A veteran’s profile page from the prototype site developed with the help of VA proposal funding.

A veteran’s profile page from the prototype site developed with the help of VA proposal funding.

From scrappy startup to a full product team

Deploying this ambitious application would take project managers, privacy and security teams, Section 508 compliance specialists, designers, engineers, architects, and integrators. In other words, it would take a lot of funding.

As a sub-agency under the Department of Veterans Affairs (VA), NCA had no IT accounts of the size needed for this type of large project. And Departmental IT dollars for the year were already allocated to other efforts. The MVP proved an important demonstration tool for Dr. Carpenter and his small team to convince leadership to reprogram funding for the project, as the leaders were on board with the objective of repurposing existing NCA data to make veteran memorial information accessible to a much wider community. Once leadership provided the go-ahead, Dr. Carpenter was able to assemble a team of dedicated professionals, and the pace of development sped up considerably.

“It’s a very aggressive timeline – but I think that’s a good thing, if it had been 5 years it would have turned out like any other government project – bloated and delayed. The short timeline, however, has forced us to inject clarity into the process and get a quick consensus to move forward. We have been hitting every benchmark in our dev timeline early.”
— Dr. Carpenter

The challenge and opportunity of building on a legacy system

To populate the digital legacy profiles for the Digital Memorials, the development team needed a comprehensive data source, and they turned to The Burial Operations Support System, or BOSS, one of NCA’s vast databases. Launched in 1994, BOSS is the system NCA personnel use to schedule burials, assign plots, order headstones, and complete other administrative functions. While the 25-year-old system has held up well for the tasks it was designed to handle, it was not designed for the use that Dr. Carpenter had in mind and lacks some modern features, such as geospatial information to help people find the physical locations affiliated with each record it maintains.

Despite the pain points typical of working with a legacy system, the development team was able to establish the necessary interlinkages for the memorial application, as well as improve BOSS’s functioning more generally. The team has, for instance, already developed protocols for mapping cemeteries and incorporating this information into BOSS.

The future of VLM

A screenshot of the project reveals how design choices have evolved since development of the MVP and how NCA data are rendered human-readable.

A screenshot of the project reveals how design choices have evolved since development of the MVP and how NCA data are rendered human-readable.

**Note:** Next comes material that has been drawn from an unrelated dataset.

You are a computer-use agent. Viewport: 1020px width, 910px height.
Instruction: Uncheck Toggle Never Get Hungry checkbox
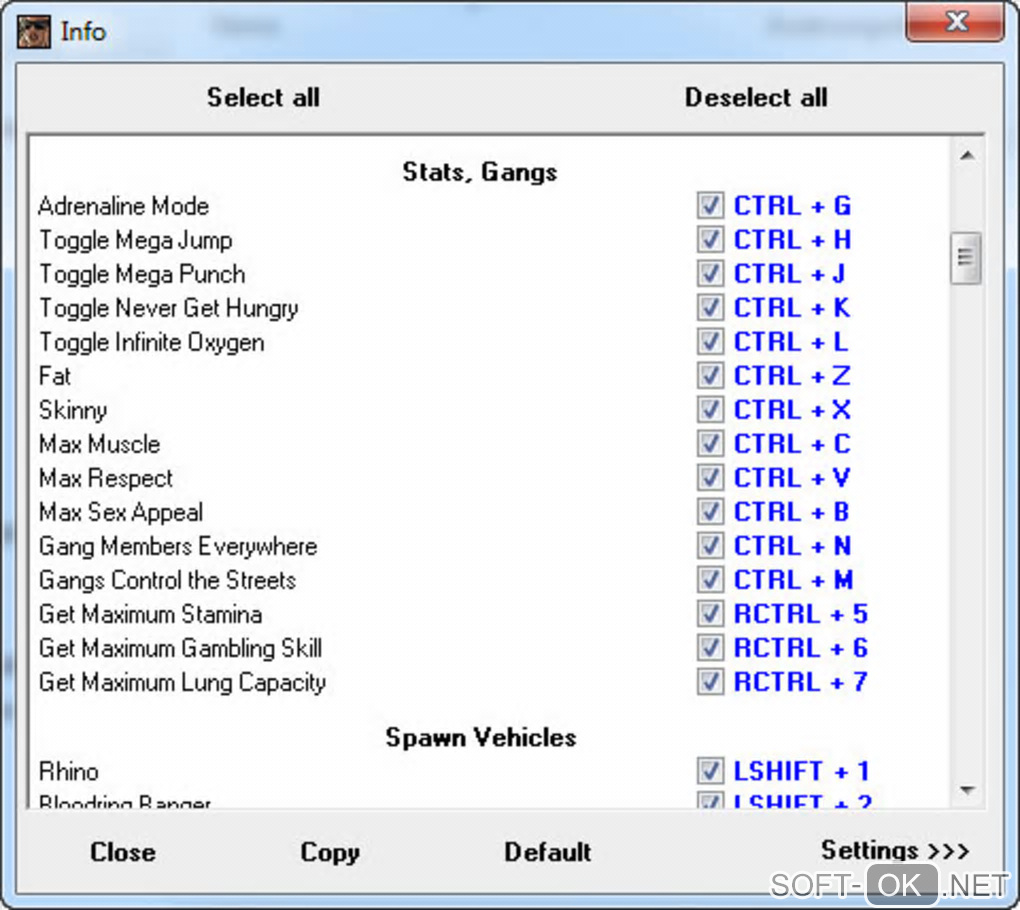[x=710, y=308]
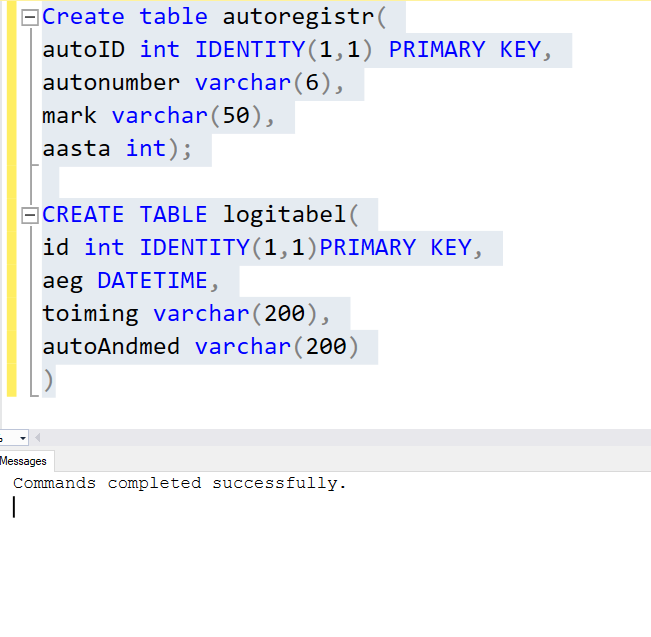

The site goes live by May 20th, at which point friends, loved ones, researchers, and everyone in between will be able to view profiles and help add to existing information on the legacies left behind by our fallen veterans. But the project doesn’t stop there. The team plans to expand the platform to include veterans buried in cemeteries maintained by state and local governments, and, eventually, those buried in private cemeteries as well. The permissions structure will also evolve to allow living service members to plan out who will administer their digital memorials when they pass on. The team will continue to develop the product, enabling more customization and features to help everyone get the most out of NCA’s existing information and the shared knowledge of online visitors.

Above all, VLM will be a tool to make NCA’s data more accessible. It will improve the on-site national cemetery experience by reframing how we memorialize Veterans. NCA’s mission is to memorialize Veterans in perpetuity, and Dr. Carpenter’s project will include the American public in that shared national expression.